1. Tools for Conducting and Evaluating Surveys
For small-scale Internet surveys, SurveyMonkeyTM offers a free tool to create and send a survey instrument to a sample of respondents. Note, however, that the free account is limited to a maximum of 10 questions and 100 respondents.
Best Practices for Survey Research (http://www.aapor.org/Standards-Ethics/Best-Practices.aspx)
This page from the American Association for Public Opinion Research (AAPOR) offers a detailed list of standards or criteria for conducting high quality surveys. This is a good check list for anyone doing survey research.
2. Surveys and Opinion Polls as Question Sources
This site is an excellent, nonpartisan resource on trends in American public opinion. Users can click on a wide range of subject areas to find the exact questions and polling results from national surveys.
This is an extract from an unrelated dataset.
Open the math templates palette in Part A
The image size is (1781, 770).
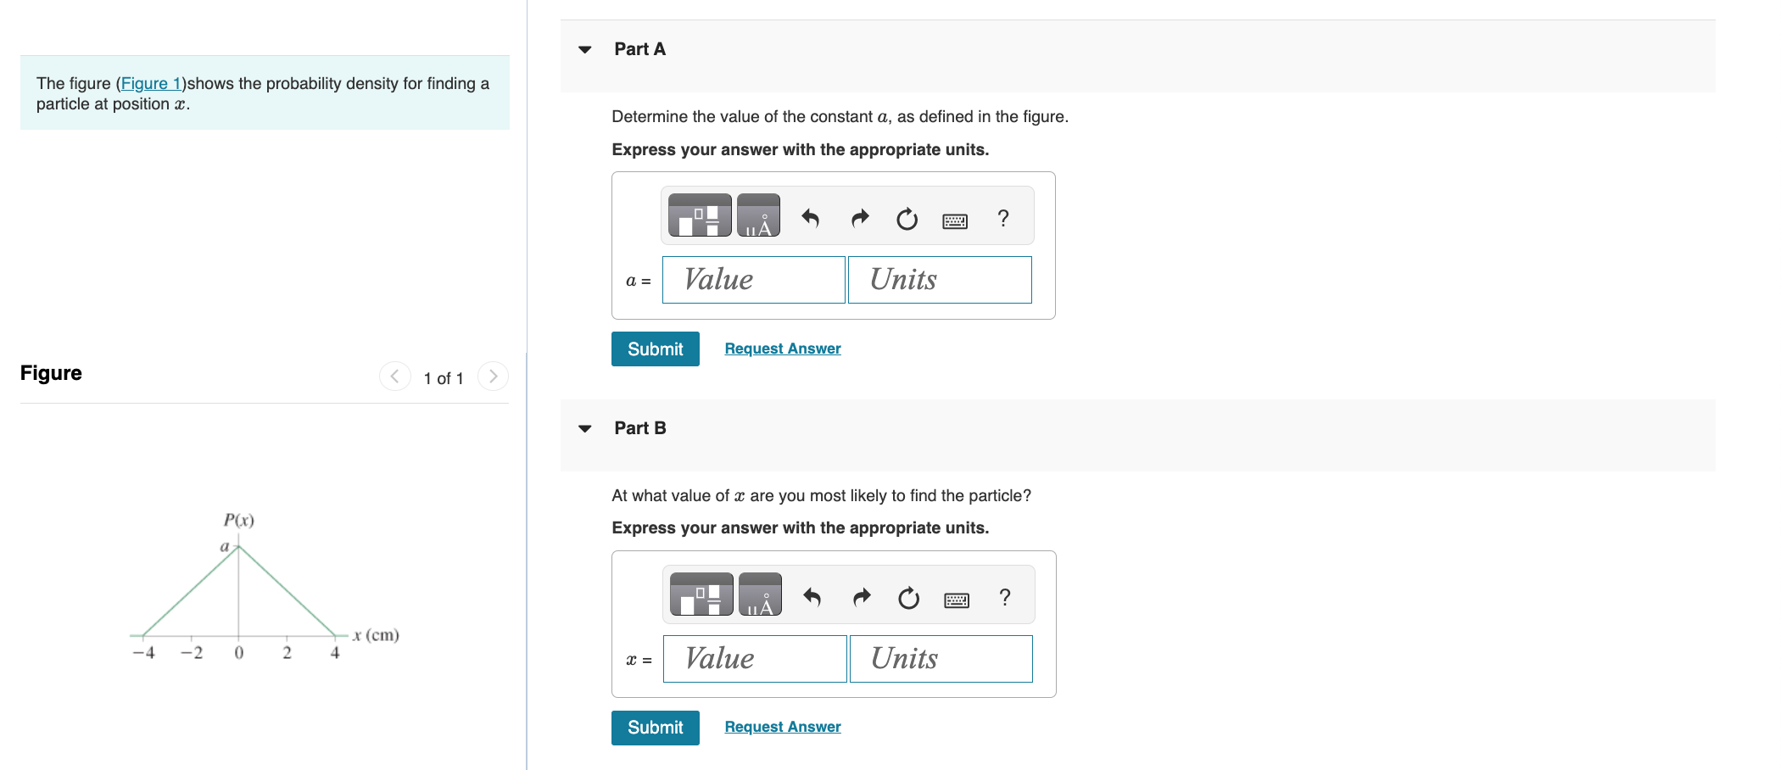click(x=699, y=215)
Polling Data Topics (https://ropercenter.cornell.edu/topics-glance/)
This page from the Roper Center contains a list of topics linked to a sampling of questions that are stored in the Center’s archive. The archive contains survey questions and results from academic, commercial, and media survey organizations such as the GSS, Pew Research Center, Yankelovich Research Partners, and Wall Street Journal.
General Social Survey (http://gss.norc.org/)
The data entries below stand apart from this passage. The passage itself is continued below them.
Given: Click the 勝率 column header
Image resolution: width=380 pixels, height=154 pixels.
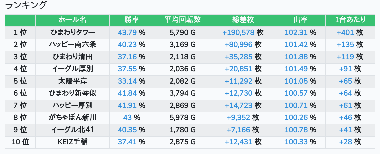Looking at the screenshot, I should pyautogui.click(x=132, y=20).
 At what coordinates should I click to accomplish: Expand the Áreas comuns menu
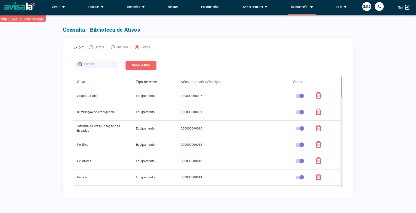255,7
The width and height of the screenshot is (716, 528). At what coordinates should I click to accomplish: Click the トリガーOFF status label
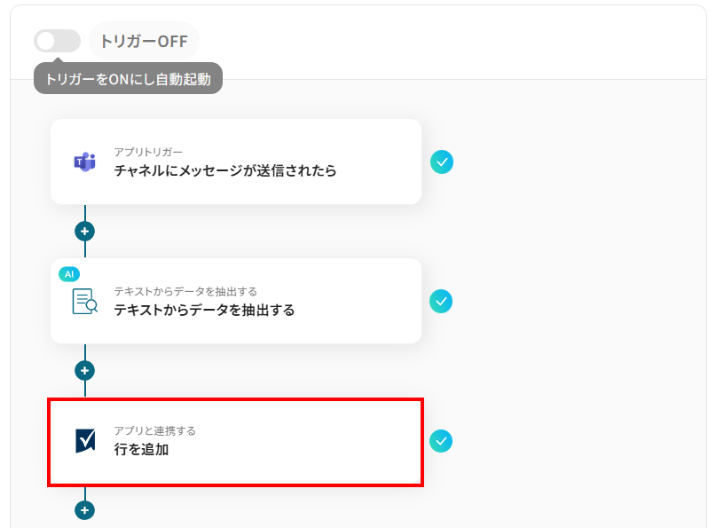[144, 41]
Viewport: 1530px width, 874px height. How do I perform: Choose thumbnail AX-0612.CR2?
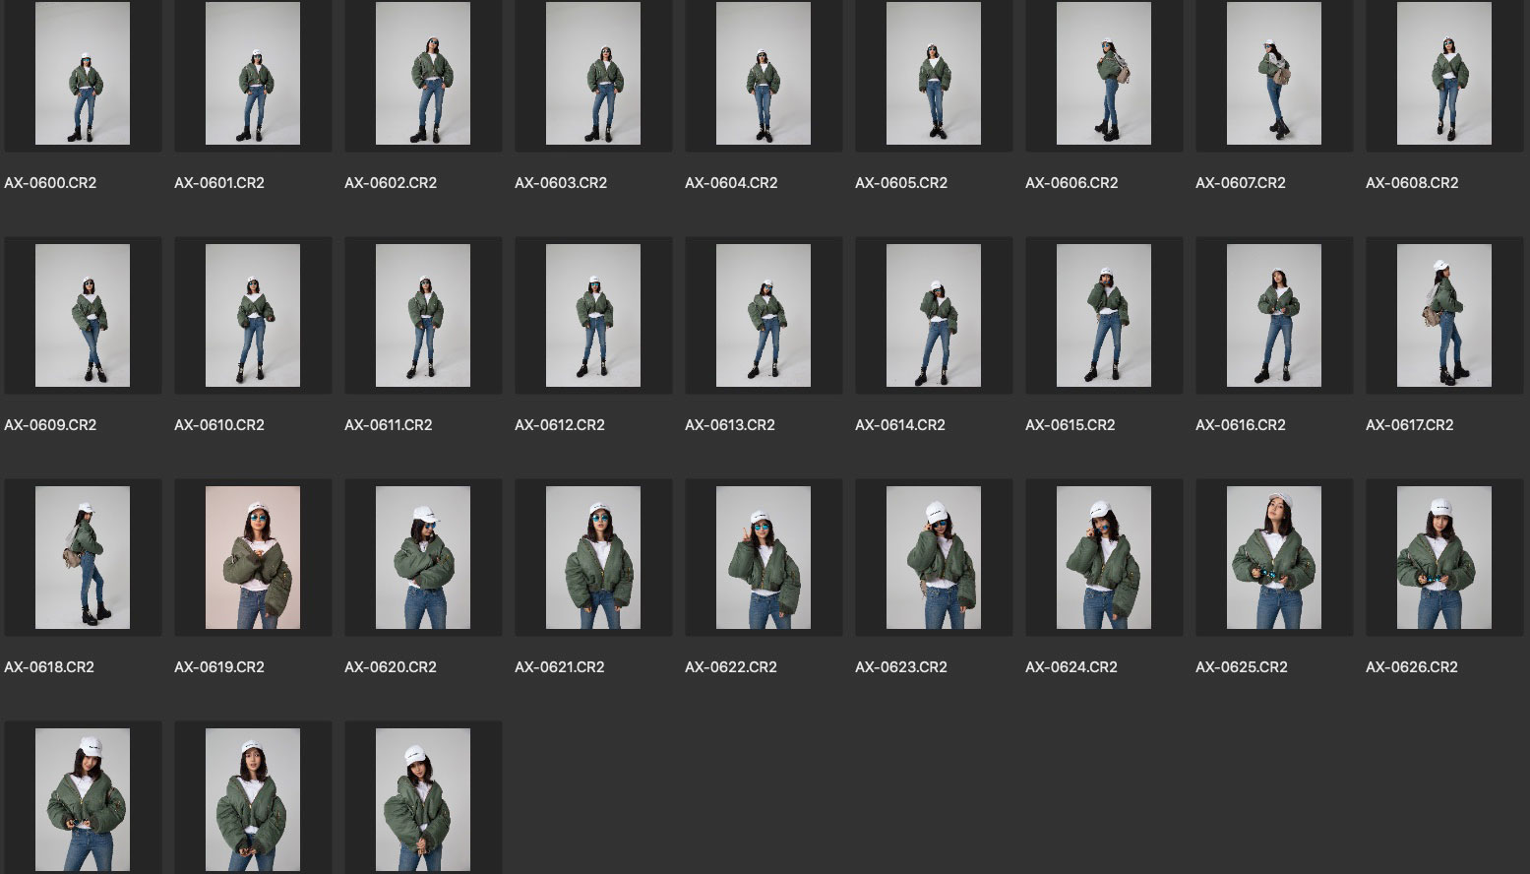[593, 316]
The home site of the GSS contains information about the project and links to the GSS Codebook and data. The Codebook is a rich source of questions on background variables, attitudes, opinions, and various social indicators.
Public Opinion Surveys (http://www.ciser.cornell.edu/info/polls.shtml)
Part of the Cornell Institute for Social and Economic Research, this page contains an annotated list of online sites for opinion polls and surveys. The sites provide various resources, including survey questions, datasets, and full-text reports.